Many of us do. Often they have incredibly-useful features, such as ad-blocking, advanced searching, reducing page-load times, and much more.
But did you ever wonder if they could be used like a Trojan horse, presenting a friendly and helpful exterior while stealing your private information in the background?
Over 500,000 Chrome users just found out the hard way that this is indeed possible.
In mid-January 2018, the US-based cyber-security firm, ICEBERG, reported that four seemingly-harmless Google Chrome browser extensions had malicious code embedded within their designs to allow for stealing of private data.
Fortunately for these half-million users, it seems the nefarious code was only used to visit web ads in the background, something known as “click fraud.” These users were using the offending extensions and benefiting from the helpful features that the extensions offered, unaware their systems were being hijacked to help commit fraudulent activity. (Click fraud is often used for SEO manipulation and to steal money from advertisers through an ecosystem of fraudulent sites and click agents.)

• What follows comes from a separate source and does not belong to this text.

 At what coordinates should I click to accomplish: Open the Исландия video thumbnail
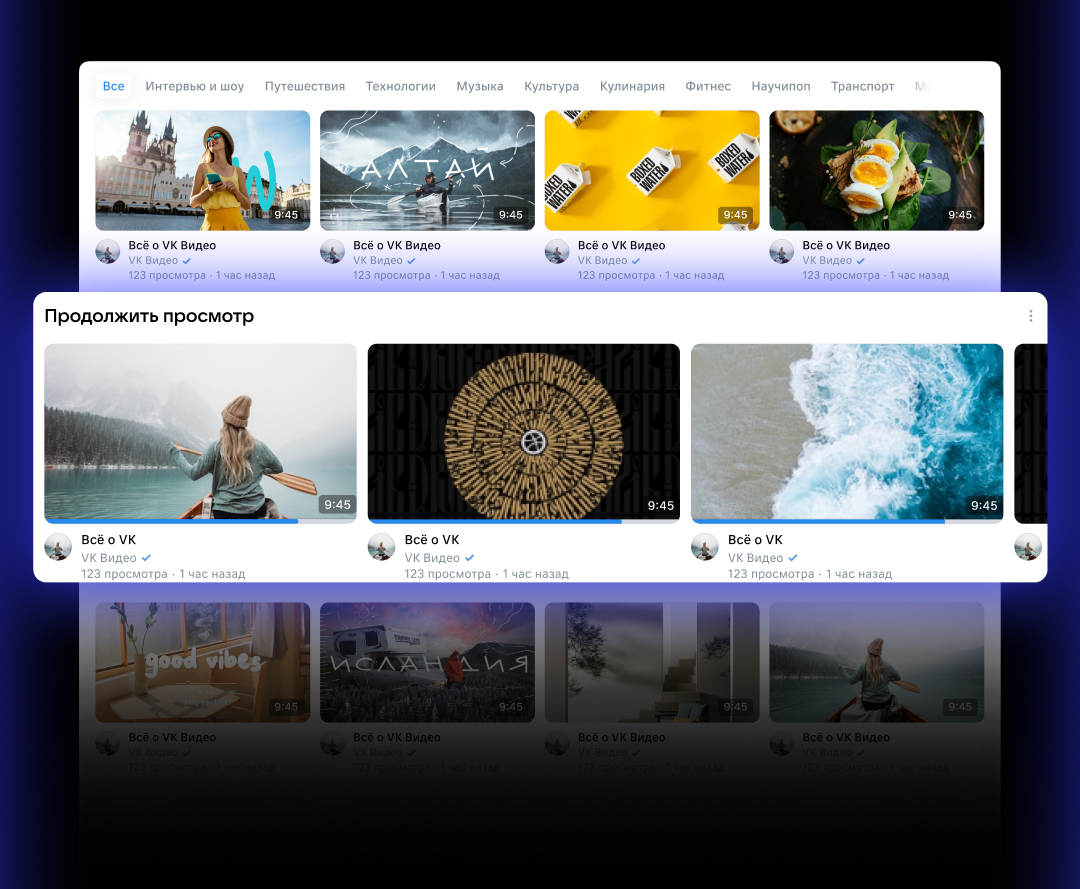(x=427, y=662)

So how does this relate to network security?
Web ad fraud sounds relatively harmless when compared to the big issues cyber-security professionals face every day. Fortunately, these extensions were not more malicious.

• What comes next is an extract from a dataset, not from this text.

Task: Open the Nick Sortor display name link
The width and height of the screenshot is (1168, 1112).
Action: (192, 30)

The ICEBERG report suggests these extensions possess the potential to cause significantly more damage. The report stated:
“The same capability could also be used by the threat actor to browse internal sites of victim networks, effectively bypassing perimeter controls that are meant to protect internal assets from external parties.”

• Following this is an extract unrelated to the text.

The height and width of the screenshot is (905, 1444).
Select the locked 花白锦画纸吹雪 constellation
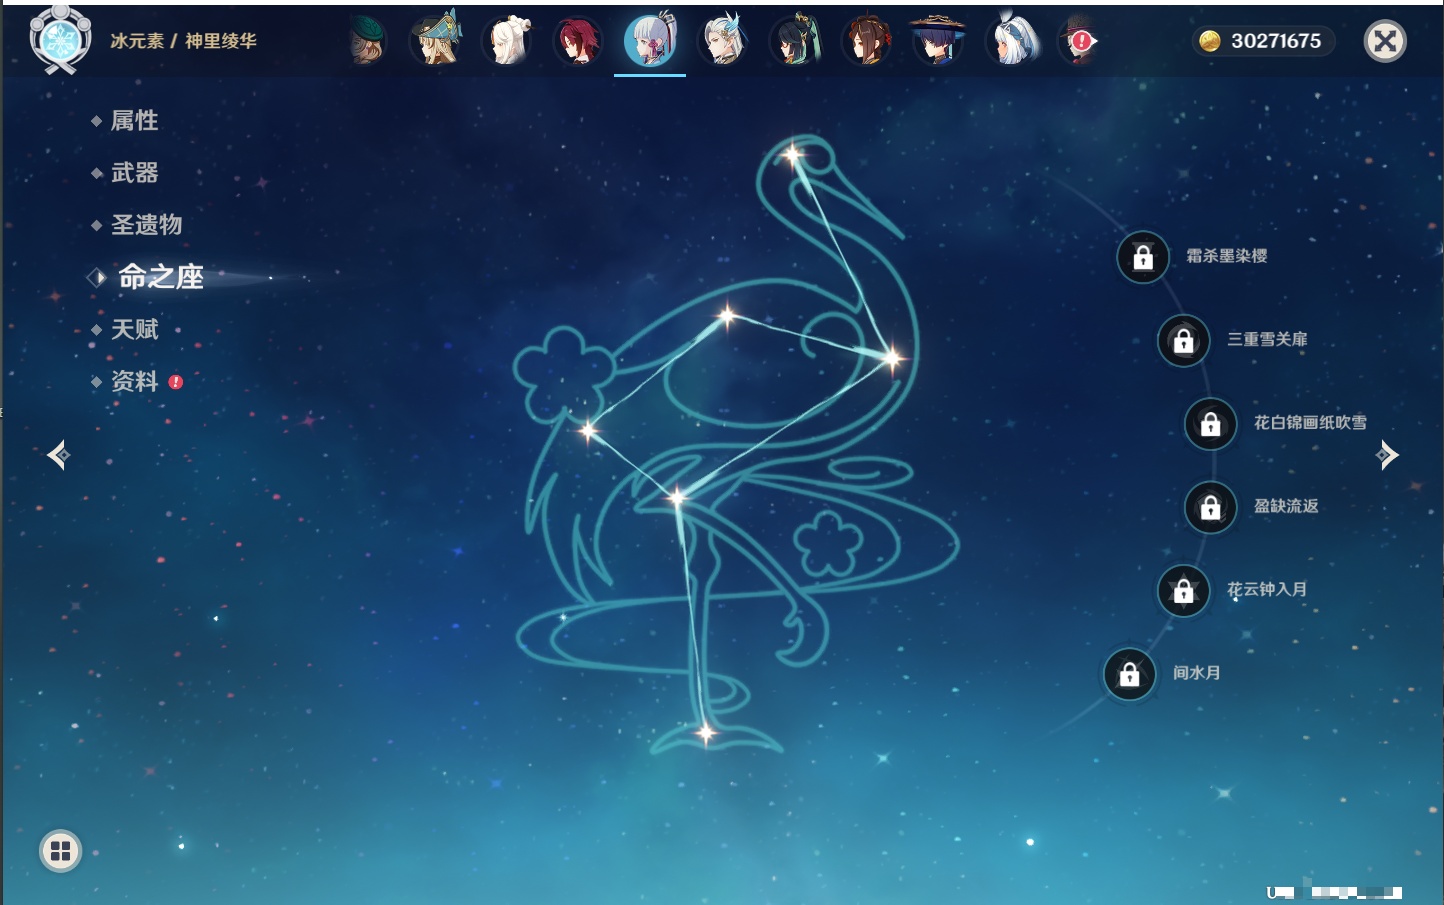(x=1210, y=424)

Since most firewalls only defend against incoming traffic, these types of Trojans could be easily used to download viruses or export user credentials and discovered data to a hacker thousands of miles away.
This shows how easily Trojans can get behind a firewall, calling into question the security of using browser extensions at all. 500,000 users were impacted by this before it was discovered by an external cyber-security agency.
We trust institutions, like the official Google Chrome Web Store, to be safe harbors to download software. But these kinds of breaches are becoming far too common to ignore.
Most organizations do their best to protect themselves from threats coming from outside, but what about the threats we unwittingly invite in?
- How many users in your organization are using these seemingly-innocuous browser extensions?
- Do you have tools in place to detect these sorts of security breaches and attacks?
- How can you find them and eliminate them before irreparable harm is caused?
The good news is that the same technology ICEBERG used to detect these attacks (by tracking a large uptick in usage from affected users) can be used on a smaller scale. With the right tools, these kinds of breaches can be caught much sooner, massively limiting their potential damage.